REQUIREMENT: Please copy the records below word for word, leaving out the pictures.

INPUT ROWS:
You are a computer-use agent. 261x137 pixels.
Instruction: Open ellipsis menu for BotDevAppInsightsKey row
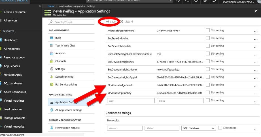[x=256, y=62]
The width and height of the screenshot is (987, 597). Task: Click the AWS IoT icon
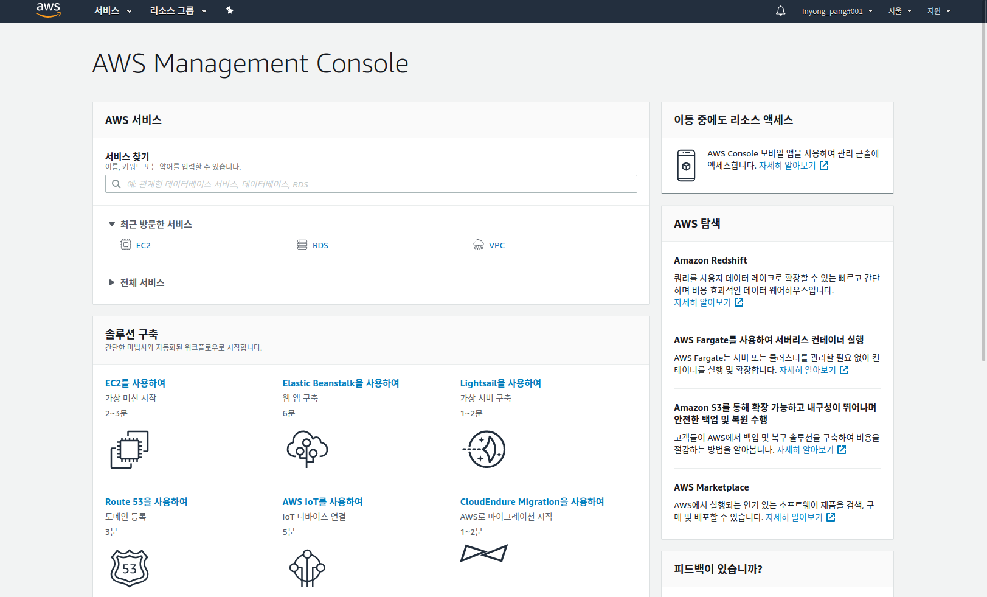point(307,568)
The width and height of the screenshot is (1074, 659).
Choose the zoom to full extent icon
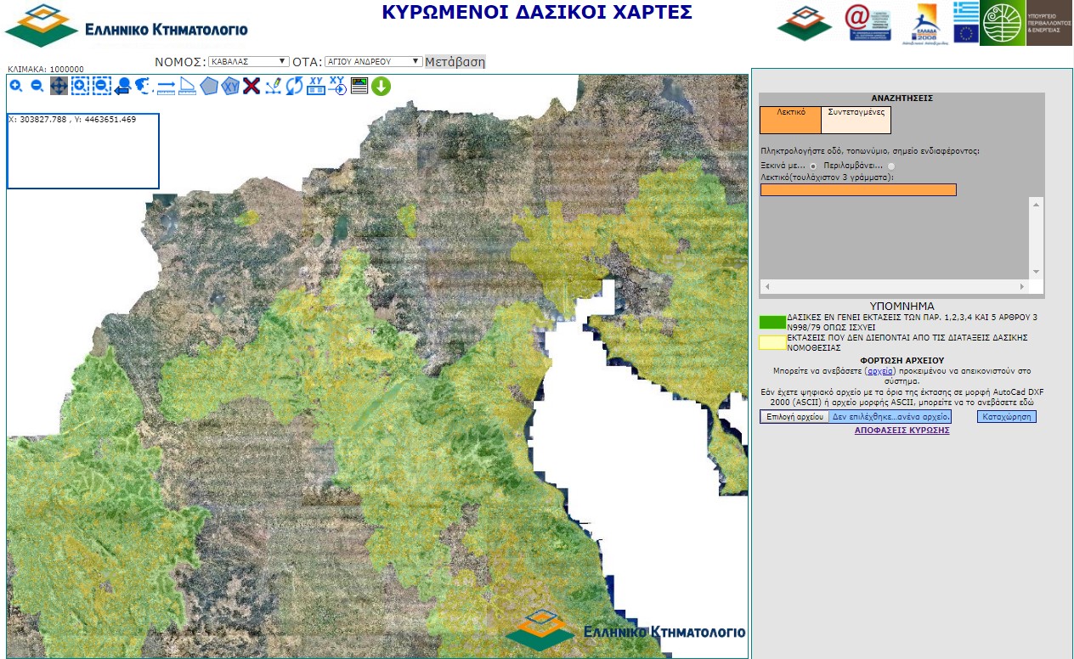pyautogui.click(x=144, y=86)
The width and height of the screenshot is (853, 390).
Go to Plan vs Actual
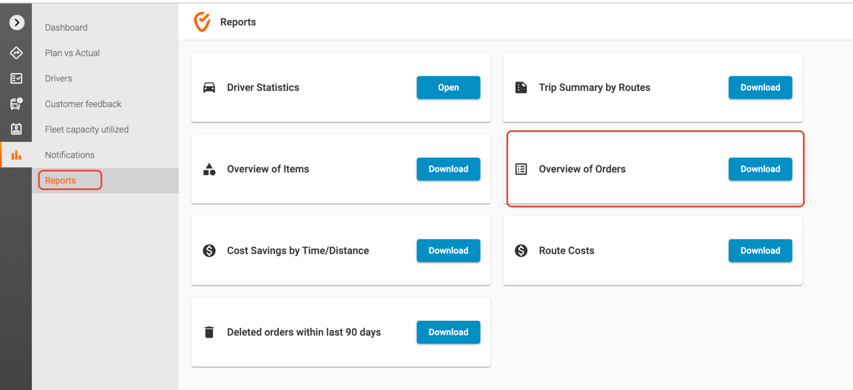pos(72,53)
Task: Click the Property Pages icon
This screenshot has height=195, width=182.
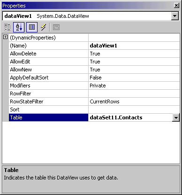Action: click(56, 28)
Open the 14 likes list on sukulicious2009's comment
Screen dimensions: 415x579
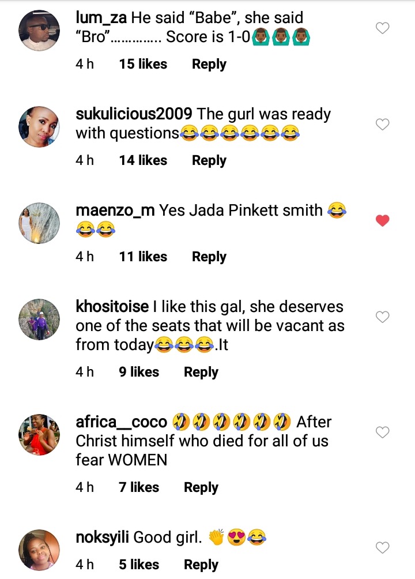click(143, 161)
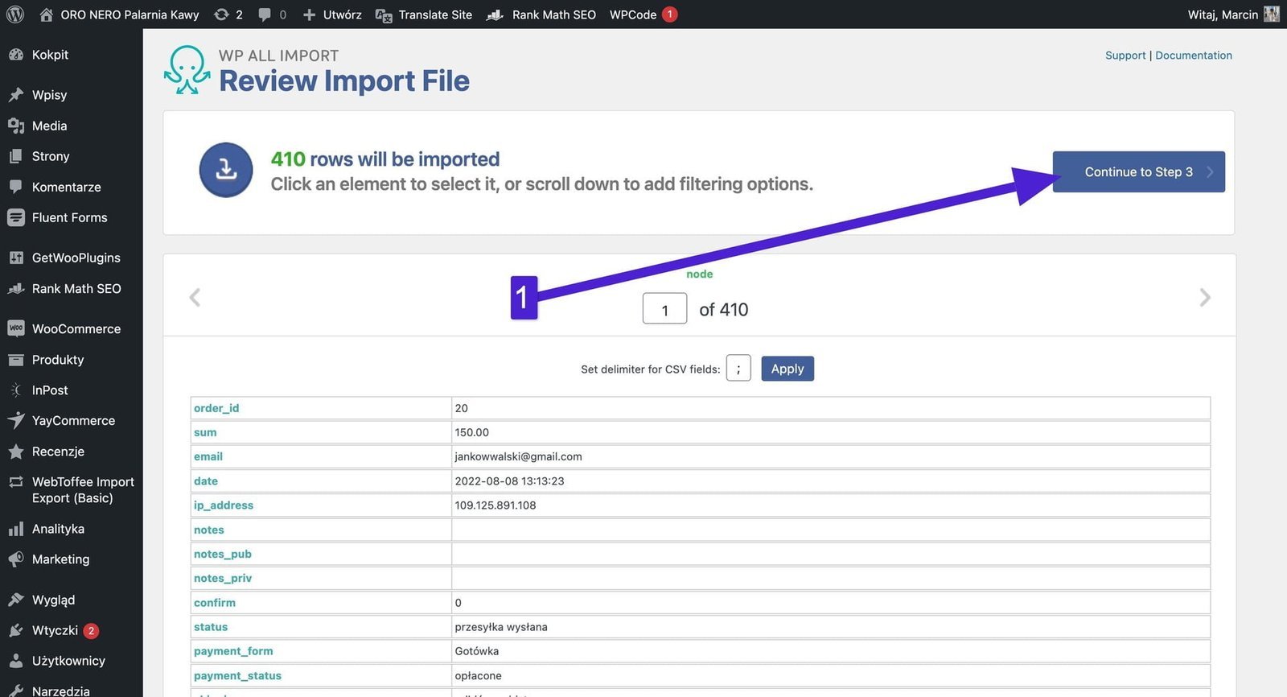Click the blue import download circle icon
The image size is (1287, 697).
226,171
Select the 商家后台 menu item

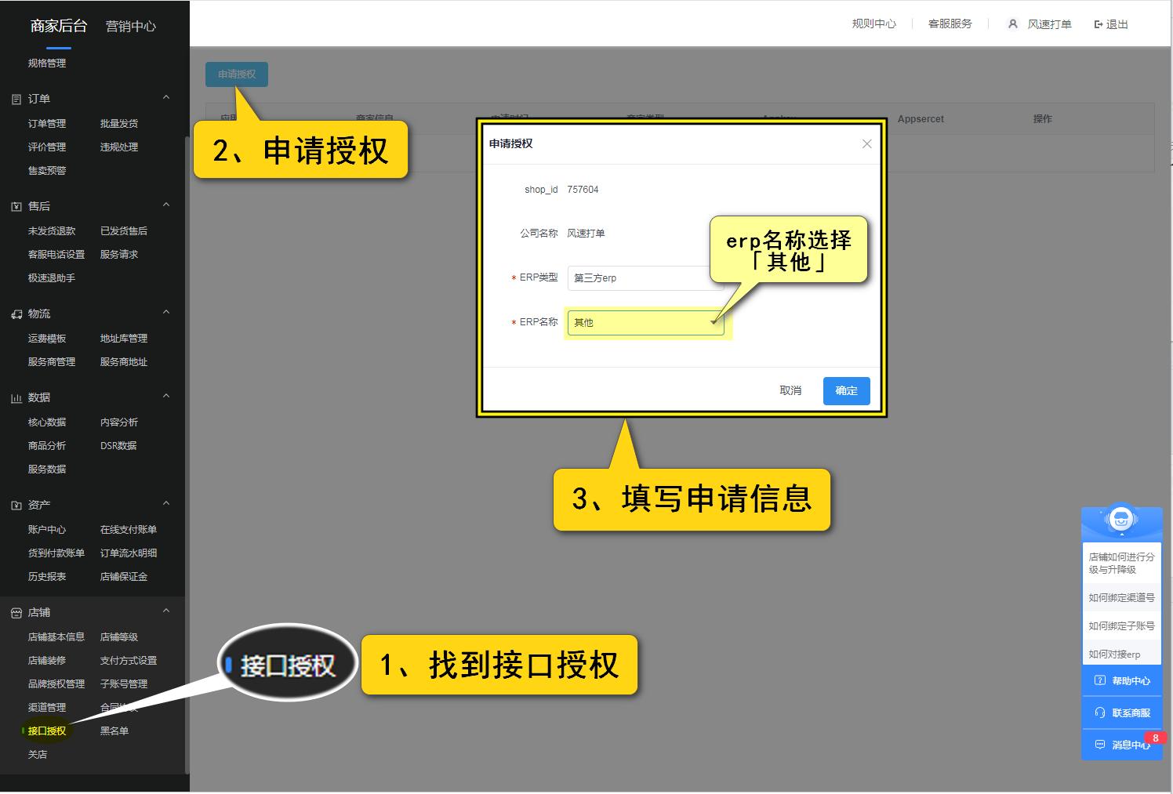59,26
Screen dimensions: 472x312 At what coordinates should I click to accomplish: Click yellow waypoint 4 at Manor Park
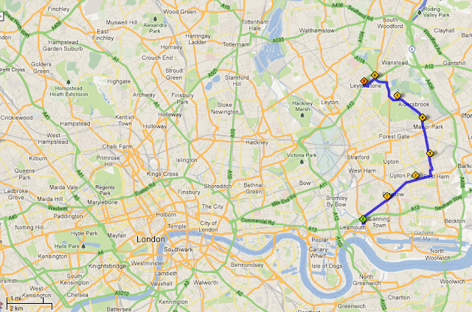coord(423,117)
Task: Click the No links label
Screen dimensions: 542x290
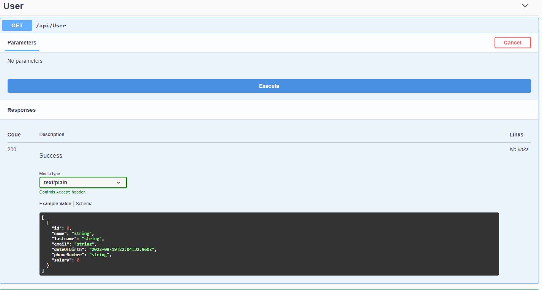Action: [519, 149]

ANSWER TO THE EXERCISE:
You are a computer-use agent. 261x137 pixels.
Instruction: Open ellipsis menu for BotDevAppInsightsKey row
[x=256, y=62]
The width and height of the screenshot is (987, 597). Task: Click the AWS IoT icon
point(307,568)
The width and height of the screenshot is (1074, 659).
Choose the zoom to full extent icon
pyautogui.click(x=144, y=86)
The width and height of the screenshot is (853, 390).
Go to Plan vs Actual
pos(72,53)
Task: Click the Property Pages icon
This screenshot has height=195, width=182.
Action: click(56, 28)
Open the 14 likes list on sukulicious2009's comment
Screen dimensions: 415x579
click(143, 161)
Click the blue import download circle icon
The image size is (1287, 697).
226,171
Select the 商家后台 menu item

59,26
Screen dimensions: 472x312 At what coordinates should I click to accomplish: Click yellow waypoint 4 at Manor Park
coord(423,117)
Task: Click the No links label
Screen dimensions: 542x290
Action: [519, 149]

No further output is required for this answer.